Ford, meanwhile, visited Ottawa on March 25 — weeks after the protests ended — to announce the next phase of funding for a new campus of The Ottawa Hospital.

City leaders say no reason Ford couldn’t come

Whether Del Duca’s message about showing up resonates with voters — whether they see it as election campaigning — remains to be seen. But Ford seems to be falling into the Liberal leader’s script.

Ontario Liberal leader Steven Del Duca, seen here at a campaign event in Ottawa earlier this month, has repeatedly said the people of the city deserve a prime minister who “pops up.” (Justin Tang/The Canadian Press)

There doesn’t seem to be any practical reason why Ford couldn’t have toured Ottawa the next day or two. Asked at a Tuesday news conference whether anyone has stopped Ford and his entourage from visiting Ottawa, city leaders said no.

Mayor Jim Watson said he had heard from the three main party leaders since the storm hit on Saturday, saying Ford “has indicated what help the county can provide, he would be there to make sure that happens.”

The city has requested heavy equipment to help clear trees from the site more quickly, but there was no word yet on when the machines would arrive.

As for whether anyone dealing with the storm’s aftermath has asked Ford to delay his planned campaign shutdown, the mayor said no such request had been made.

Little political gain for Ford in Ottawa?

On a purely political level, it’s no big surprise that Ford doesn’t spend much time in eastern Ontario. The seats the PCs occupy on the outskirts of Ottawa and in the rural areas outside the city are considered quite safe.
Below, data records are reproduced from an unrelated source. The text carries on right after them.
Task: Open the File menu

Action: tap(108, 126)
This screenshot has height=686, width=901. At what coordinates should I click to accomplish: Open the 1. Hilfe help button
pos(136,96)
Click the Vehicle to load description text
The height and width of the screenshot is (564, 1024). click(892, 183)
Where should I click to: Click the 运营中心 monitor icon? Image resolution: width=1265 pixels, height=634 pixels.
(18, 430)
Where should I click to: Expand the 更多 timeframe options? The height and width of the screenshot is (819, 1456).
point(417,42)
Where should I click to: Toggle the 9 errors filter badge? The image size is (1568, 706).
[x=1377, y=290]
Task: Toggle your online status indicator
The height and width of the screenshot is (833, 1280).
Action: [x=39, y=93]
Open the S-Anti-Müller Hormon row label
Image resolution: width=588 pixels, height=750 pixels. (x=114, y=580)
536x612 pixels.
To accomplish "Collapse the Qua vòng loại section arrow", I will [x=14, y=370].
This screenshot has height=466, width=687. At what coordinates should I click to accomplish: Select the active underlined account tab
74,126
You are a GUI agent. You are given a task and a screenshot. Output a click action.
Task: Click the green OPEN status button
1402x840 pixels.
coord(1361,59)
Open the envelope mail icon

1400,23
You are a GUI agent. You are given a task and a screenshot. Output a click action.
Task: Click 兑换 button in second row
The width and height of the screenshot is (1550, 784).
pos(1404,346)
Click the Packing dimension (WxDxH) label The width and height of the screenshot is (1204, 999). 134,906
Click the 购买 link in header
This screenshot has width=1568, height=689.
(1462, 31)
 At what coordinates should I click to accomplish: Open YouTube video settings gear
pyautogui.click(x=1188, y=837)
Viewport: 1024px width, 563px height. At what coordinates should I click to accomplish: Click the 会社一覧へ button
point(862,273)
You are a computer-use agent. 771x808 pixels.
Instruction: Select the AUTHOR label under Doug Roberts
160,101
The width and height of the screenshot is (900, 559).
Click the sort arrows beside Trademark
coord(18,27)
The PCs got a seat in Glengarry-Prescott-Russell, which had been liberal for twenty years. But the MPP left months later the party’s francophone policy and optionally joined the liberals, who are expected to retain the seat. Del Duca drove the flag east of Ottawa on Monday, while Ford waved his in Uxbridge.

The one in the game for the PCs is Ottawa West Nepean, which experts call a race to watch. It has traditionally been in the hands of liberals, but in 2018 the party’s mood collapsed and many switched their votes to the NDP candidate who ultimately lost to the PC candidate by just 175 votes.

Ontario NDP leader Andrea Horwath, second from right, met residents and the candidate on the Ottawa West Nepean driving guard last week. (Francis Ferland/CBC)

The leaders of the Liberals and the NDP are still fighting for it. Del Duca has been to the equestrian center twice, including on the first weekend of the campaignand Horwath had two events there last week.

So Ford seems to be rejecting Ottawa because he’s confident the PCs can win — or write it off?

It’s hard to know.

Row-level polling is not too reliable because the sample size is usually too small and the margins of error too large.

Perhaps a trek to eastern Ontario takes too much time to support what would be just a single seat?

After all, the seats that the PCs must retain to secure a majority government are usually located in the suburbs of Toronto and surrounding areas.

And while it hasn’t been made public what Ford is doing during the day on Thursday, he won’t be visiting people in eastern Ontario in the evenings — instead, he’ll take center stage at a rally in Hamilton’s PC-NDP battlefield.